(Collected data entries)
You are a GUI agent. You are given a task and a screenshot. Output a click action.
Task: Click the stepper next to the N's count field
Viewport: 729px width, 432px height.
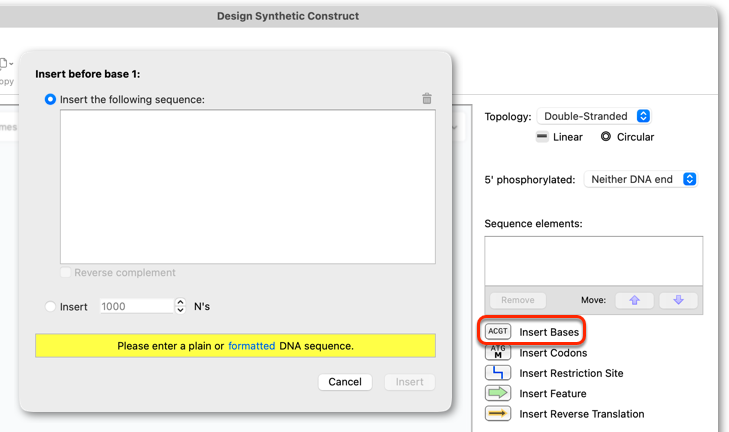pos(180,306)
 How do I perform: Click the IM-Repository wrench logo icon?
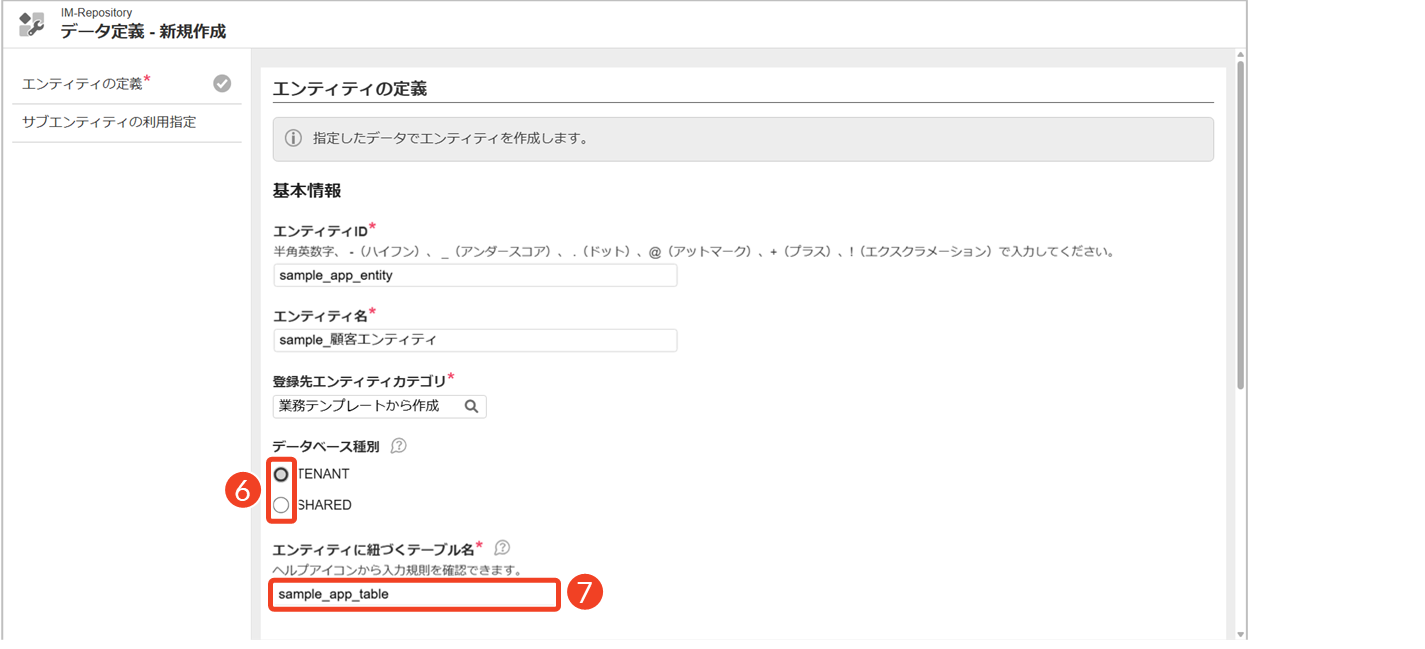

_Task item_: Your answer must contain the full data, repeated exactly, without pictures.

_Written solution_:
You are a GUI agent. You are given a task and a screenshot. Output a click action.
Task: Click the stepper next to the N's count field
Viewport: 729px width, 432px height.
pos(180,306)
 How do I perform: Click the IM-Repository wrench logo icon?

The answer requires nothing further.